Your comment makes a lot of sense. Gender doesn't change responsibilities and expectations and should not change consequences. I REALLY agree with you that they should not get pigeonholed into girl chores and boy chores. I'm guessing your husband is not so on board with this or at least he doesn't follow through with it. He needs to know that his daughter will pay for it the most when she grows up.


----------



## Thundarr

Jemm said:


> I never attacked her i know shes not to blame. Shes a child i have enough of a handle on my emotions to recognize that. I pointed out to my H she didnt do chores. I never dragged her into it. Feeling resentful and acting on it are two different things. Besides i just busted him cheating so kids and chores is irrelevant at this stage
> _Posted via Mobile Device_


You have a lot going on Jemm. Yes she's not to blame for him not holding her accountable. Dynamics in mixed families are tough and seem to repeat. 

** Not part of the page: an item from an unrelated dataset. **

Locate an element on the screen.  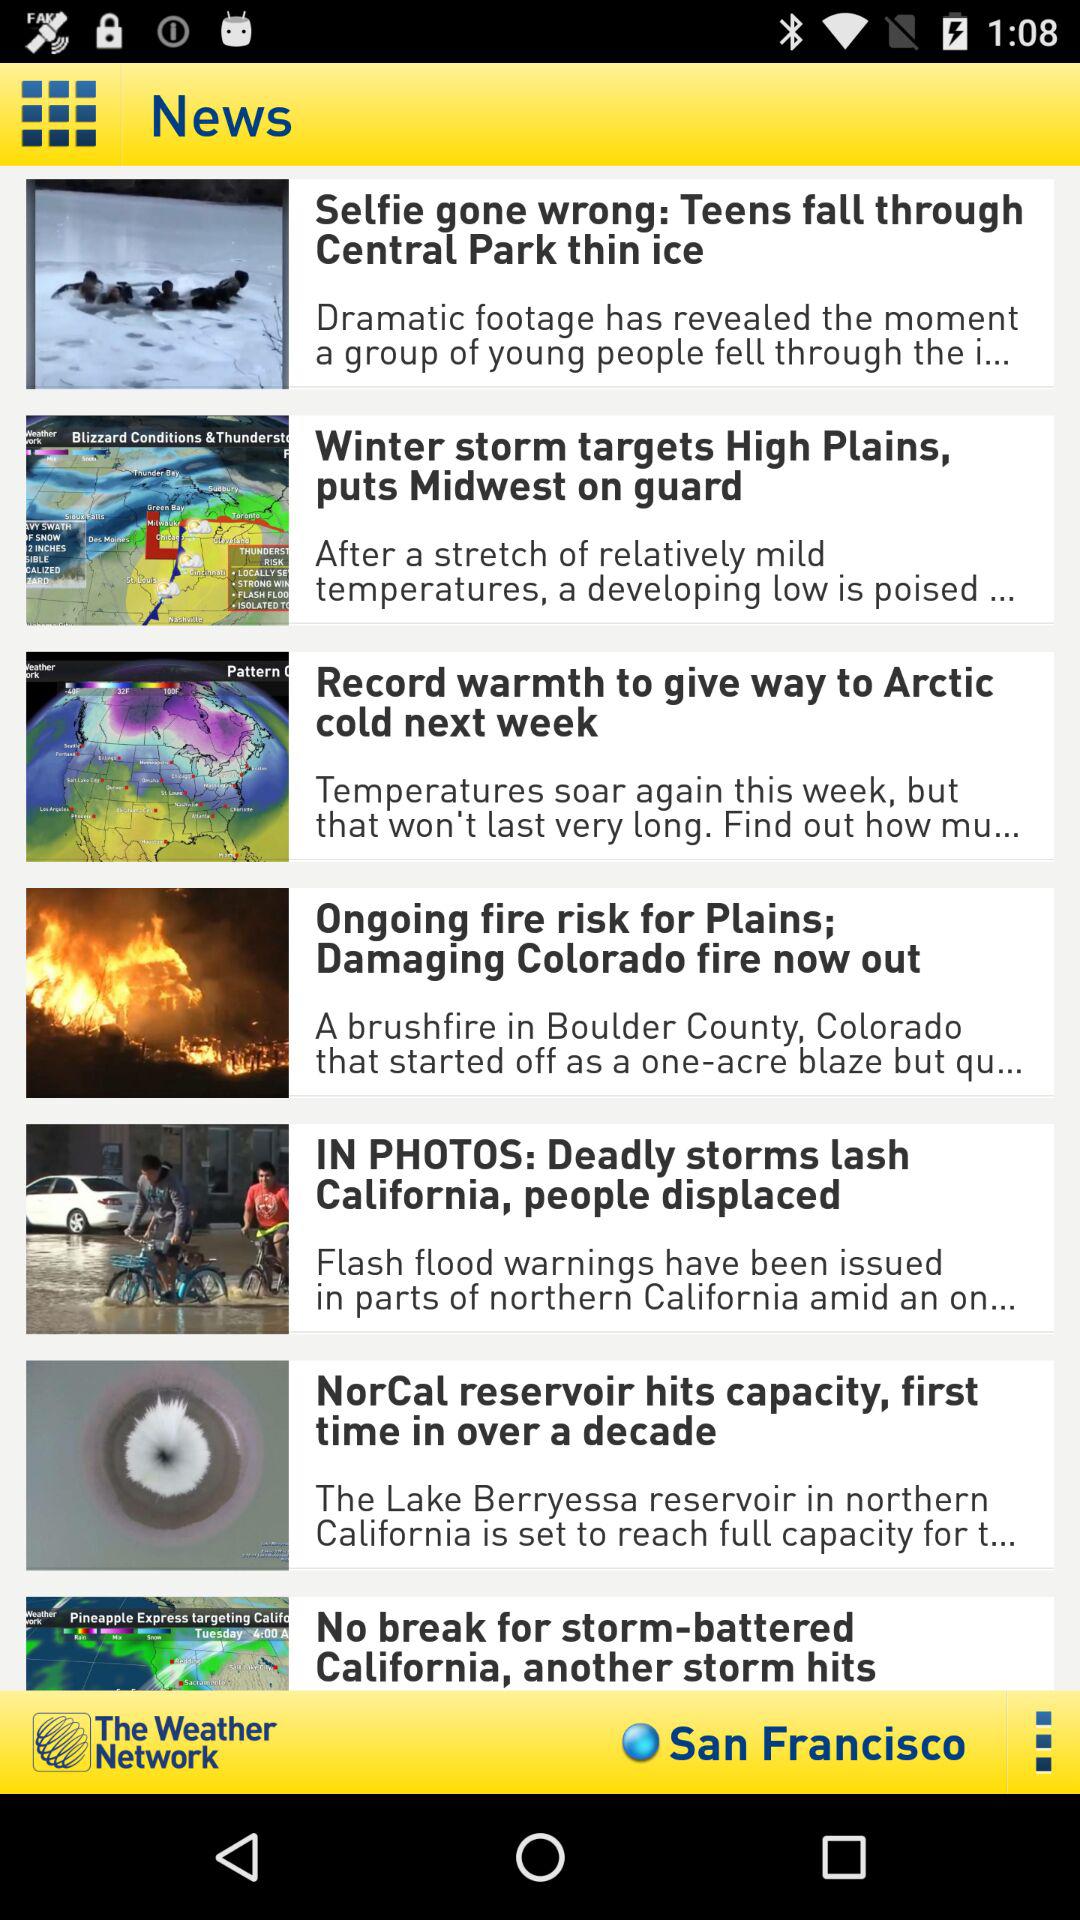
display in a grid is located at coordinates (60, 114).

It seems like he sees her as a fragile little thing that needs help but sees his step sons as completely capable. That way of thinking is going to cripple her though. He's proven not to respect you by cheating so it makes sense he's not respecting your opinion about his daughter. Changes are it's driven more by selfish emotional attachment than anything else. There again it's not good for her. Really keeping her on your insurance is fine so long as it's similar treatment for all of them.


----------



## FizzBomb

Sorry to hear about the cheating. Good on you for busting him.

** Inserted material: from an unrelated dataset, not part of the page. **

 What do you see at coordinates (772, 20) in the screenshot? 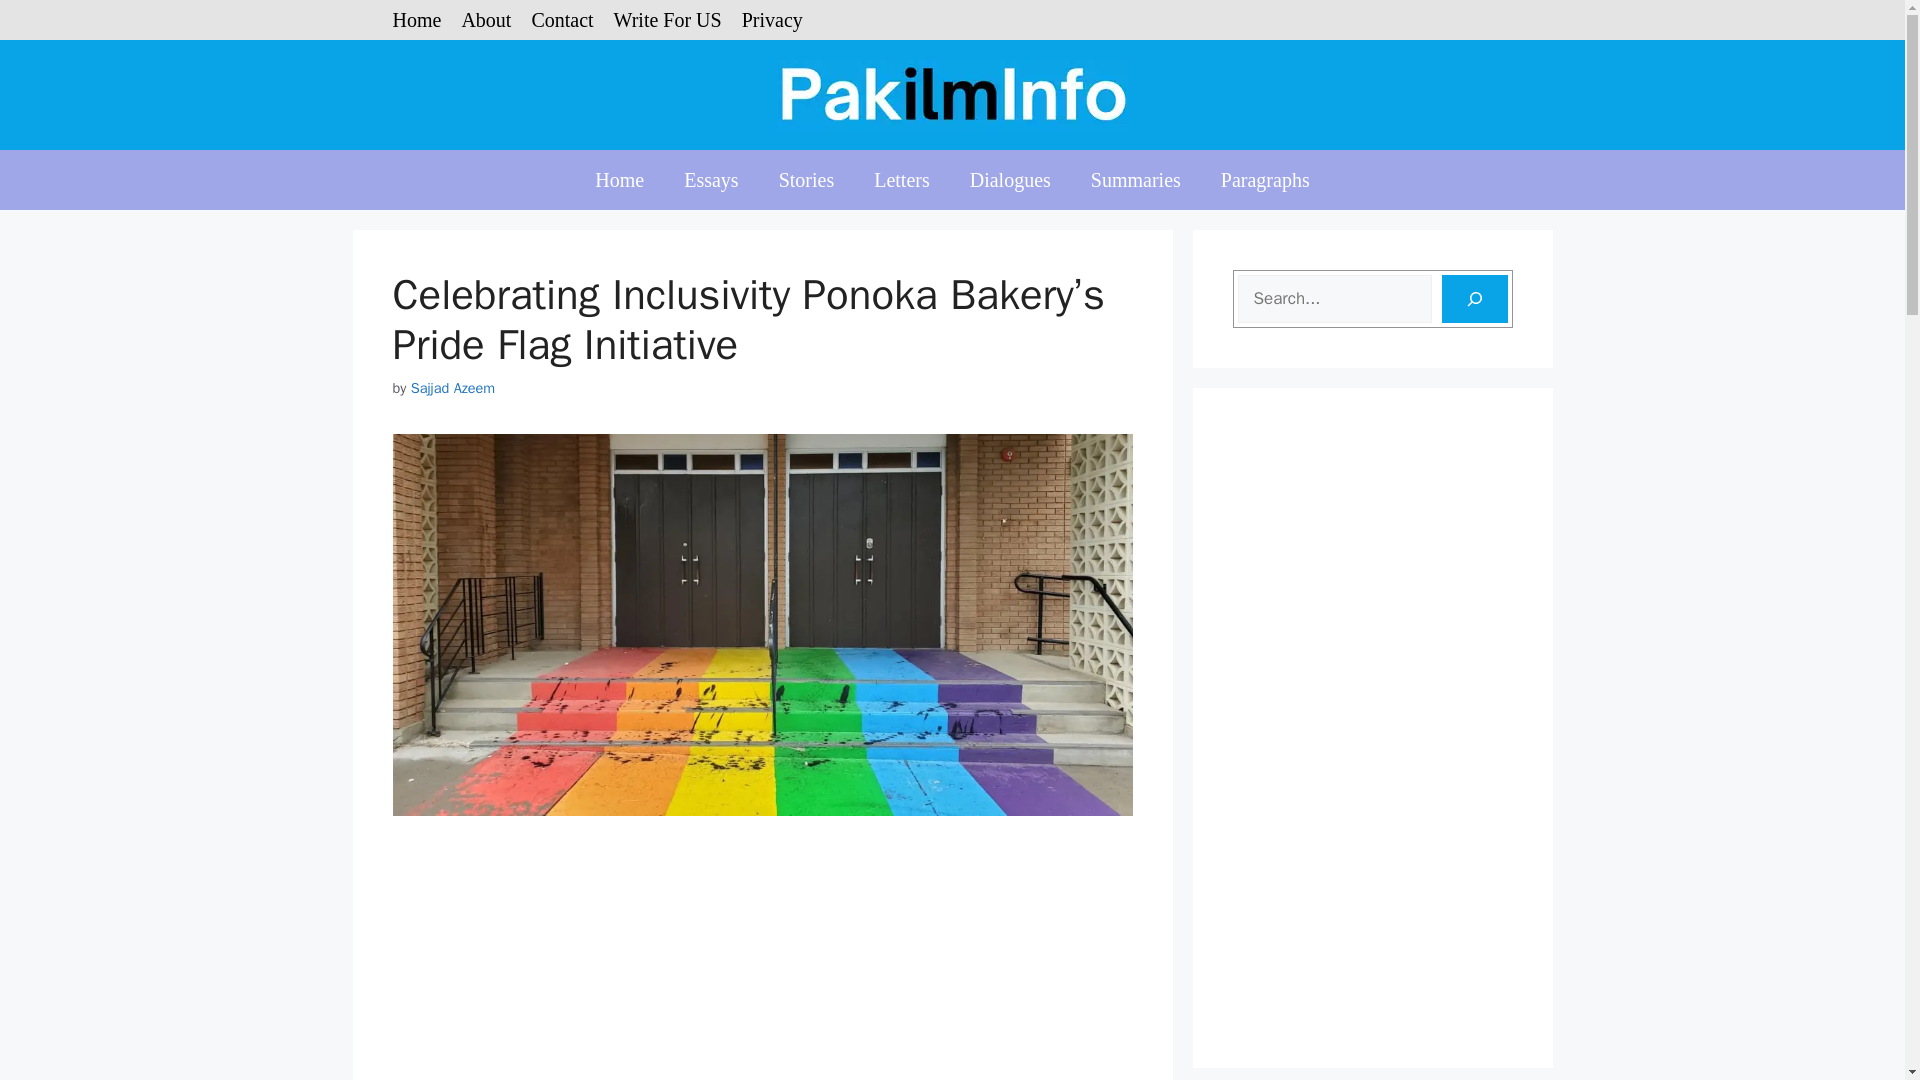
I see `Privacy` at bounding box center [772, 20].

You deserve better than this - you and your children.

What are you planning on doing now?


----------



## SlowlyGettingWiser

It's possible that your H feels guilt over 'ruining' step-daughter's life with a divorce (not a view I hold, BTW). He may be over-compensating by trying to make her "happy" all the time to overcome this 'latent misery' from being a child of divorced parents, or he may be trying to buy her affection with excessive leniency. Either way, it's immature on his part and obviously ineffective. If it's the first, she'll play him like a harp! If it's the second, she'll lose all respect for him and consider him a stupid weenie.

The cheating is a whole 'nother kettle of fish! Get tested for STDs NOW. You have children depending on you. 


.


----------



## Legends

I think either of you don't like each other's kids


----------



## Thundarr

Legends said:


> I think either of you don't like each other's kids


Being a step parent is tough and if you aren't one then you don't understand it (maybe you are Legends). I got lucky because my sons were 7 and 4 and my wife's son was 6 when we got together. All same gender, all similar ages. Add to that my wife is an amazing person with tons of respect for me. But even when both parents are on the same page with rules and discipline one parent still will be the bad guy and the other parent will be the one showing favoritism. Both are bad. 

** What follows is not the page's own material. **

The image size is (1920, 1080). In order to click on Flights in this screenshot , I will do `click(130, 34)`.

I was the bad guy. In our case it should have been easy because they were similar ages, same gender, and all had similar rules and boundaries, and I love all three of them. IT STILL WASN'T EASY.

I can't imagine how it feels to see you're partner damage their kids; kids you love; kids you want to see succeed in life, and you not have influence to make a difference. At least I had influence with ours. IT WAS STILL HARD.

I'm proud of my intent and resolve as a parent and my wife's faith in me but there were still many disagreements surrounding my middle son (step son). In her mind it was often (HER SON) rather than our son and I didn't appreciate that at all and I didn't accept it. I will never accept that. Those are the types of struggles to happen even in a great marriage like ours, even when things were stacked in our favor. I can only imagine the struggles when things are not favorable.


----------



## arbitrator

*Jemm: You don't need to be on the receiving end of that tripe from him and neither do your sons! If he refuses marriage counseling, then it's time for you and your sons to extricate yourselves from out of the canyon of that hell-hole!

Life like that is not what God intended! Stand up for yourself and for your sons! If he wants to wallow in his own misery, then let him! You just don't need to make yourself a part of it!*


----------